Now I wonder if Carolina had it right all along: she was simply a hot-blooded female (albeit the wrong species) coming on to a possibly male parrot and appealing to his/her more prurient interests. Maybe Graycie is a boy after all, and simply hates me for reinforcing misinformation…In which case, anyone know a sexy 20-something parrot looking for love in all the wrong places? If so, you know where to find me. Most likely in the ER, getting stitched up, or in the pharmacy, stocking up on Band-aids and antibacterial ointment. And maybe a little arsenic.” -Jenny Gardiner
As Jenny shows us sometimes your parrot may try to kill you…but you know what you’re a family and you stick it out! That’s the main message Gardiner sends…something I think all too many people forget about our pets. Too often when Fido doesn’t quite fit in or needs medical care…people give up. But not Jenny and her family who along with a vengeful parrot also owned a dog that was allergic to everything!We have one of those in the family as well, a stray my parents picked up in a pound in Alaska…talk about a tough place to be a stray!

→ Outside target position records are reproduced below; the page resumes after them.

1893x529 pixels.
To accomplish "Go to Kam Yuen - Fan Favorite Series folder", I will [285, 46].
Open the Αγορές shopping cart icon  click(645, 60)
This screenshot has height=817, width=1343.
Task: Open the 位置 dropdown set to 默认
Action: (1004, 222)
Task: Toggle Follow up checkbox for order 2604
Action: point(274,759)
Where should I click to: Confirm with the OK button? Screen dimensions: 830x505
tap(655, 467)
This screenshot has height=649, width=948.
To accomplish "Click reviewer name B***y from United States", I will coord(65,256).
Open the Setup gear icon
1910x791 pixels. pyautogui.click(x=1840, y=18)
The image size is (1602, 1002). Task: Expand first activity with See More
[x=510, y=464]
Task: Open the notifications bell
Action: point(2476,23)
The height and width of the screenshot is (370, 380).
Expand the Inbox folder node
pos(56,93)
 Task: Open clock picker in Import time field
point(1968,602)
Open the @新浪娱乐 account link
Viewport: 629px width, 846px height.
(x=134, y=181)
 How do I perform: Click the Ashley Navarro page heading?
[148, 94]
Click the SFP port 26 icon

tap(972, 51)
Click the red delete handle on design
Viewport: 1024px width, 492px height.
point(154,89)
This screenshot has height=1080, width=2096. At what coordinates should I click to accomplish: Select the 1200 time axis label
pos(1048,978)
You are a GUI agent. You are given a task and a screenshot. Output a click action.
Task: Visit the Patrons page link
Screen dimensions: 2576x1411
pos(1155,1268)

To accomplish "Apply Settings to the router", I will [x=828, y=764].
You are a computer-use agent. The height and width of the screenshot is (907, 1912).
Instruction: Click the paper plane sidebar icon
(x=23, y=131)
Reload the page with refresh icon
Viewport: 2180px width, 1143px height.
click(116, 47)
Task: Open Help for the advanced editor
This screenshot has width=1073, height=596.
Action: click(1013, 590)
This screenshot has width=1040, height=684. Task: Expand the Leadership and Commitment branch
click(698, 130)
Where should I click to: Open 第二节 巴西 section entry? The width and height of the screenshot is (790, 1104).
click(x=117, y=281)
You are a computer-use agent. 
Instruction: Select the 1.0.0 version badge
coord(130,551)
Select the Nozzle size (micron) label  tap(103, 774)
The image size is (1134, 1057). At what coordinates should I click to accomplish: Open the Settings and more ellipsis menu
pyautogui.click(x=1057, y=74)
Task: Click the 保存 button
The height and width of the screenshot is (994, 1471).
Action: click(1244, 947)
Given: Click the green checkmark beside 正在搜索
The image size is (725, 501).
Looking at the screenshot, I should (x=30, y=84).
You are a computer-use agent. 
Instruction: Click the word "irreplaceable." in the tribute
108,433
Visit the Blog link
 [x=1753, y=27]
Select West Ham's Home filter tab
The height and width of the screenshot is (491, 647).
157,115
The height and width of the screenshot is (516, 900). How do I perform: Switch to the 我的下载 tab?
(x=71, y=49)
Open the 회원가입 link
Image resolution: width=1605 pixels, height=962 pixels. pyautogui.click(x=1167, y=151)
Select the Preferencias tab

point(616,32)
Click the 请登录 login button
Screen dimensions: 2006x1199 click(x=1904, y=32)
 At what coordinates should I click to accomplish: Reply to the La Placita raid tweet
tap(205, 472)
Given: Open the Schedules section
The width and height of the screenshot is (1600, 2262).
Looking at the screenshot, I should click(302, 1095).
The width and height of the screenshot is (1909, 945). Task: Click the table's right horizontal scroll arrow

Max now has a nice forever home.
So I am proud to say that I come from a family with the same values and that was one of the things that really drew me to Gardiner’s work. My dog Zoe, a westie/cocker mix is now almost nine years old but at the age of 6 months was hit by a van. Not just any van but one of those large vans often used by churches and other organizations. I had come home from class my sophomore year of college and opened the front door, Zoe was so fast he was down the stairs and out the screen door before I could catch him…I chased him across the road three times before he was hit. The woman driving the Church van (yes, indeed an actual Church van) stopped and looked back only because I think she thought she hit me. When she realized it was a dog…the woman drove on while I stood screaming in the road and as Zoe yelped dragging his lower part about with his front paws. (Another side note…To that woman: God knows what you did). I immediately grabbed a coat I had in the car wrapped Zoe in it and took off…he was in shock and the closest vet I knew of was actually a Cat Clinic…so off we went. They were able to stabilize him there and he stayed overnight. He went on to have a re-constructed pelvis, rods in both legs, metal hip joints…well let’s just say he can’t go through metal detectors. But amazingly not one vital organ damaged. Often consulting and being told he could have a good, healthy life….we said go for it. I now have a $6,000 dog…Thanks to my parents who knew…Zoe was my family, just as Graycie was to the Gardiners. Now with a child of my own it means the world to see William and his “big brother” sharing every step….and always waiting for Daddy at the front door.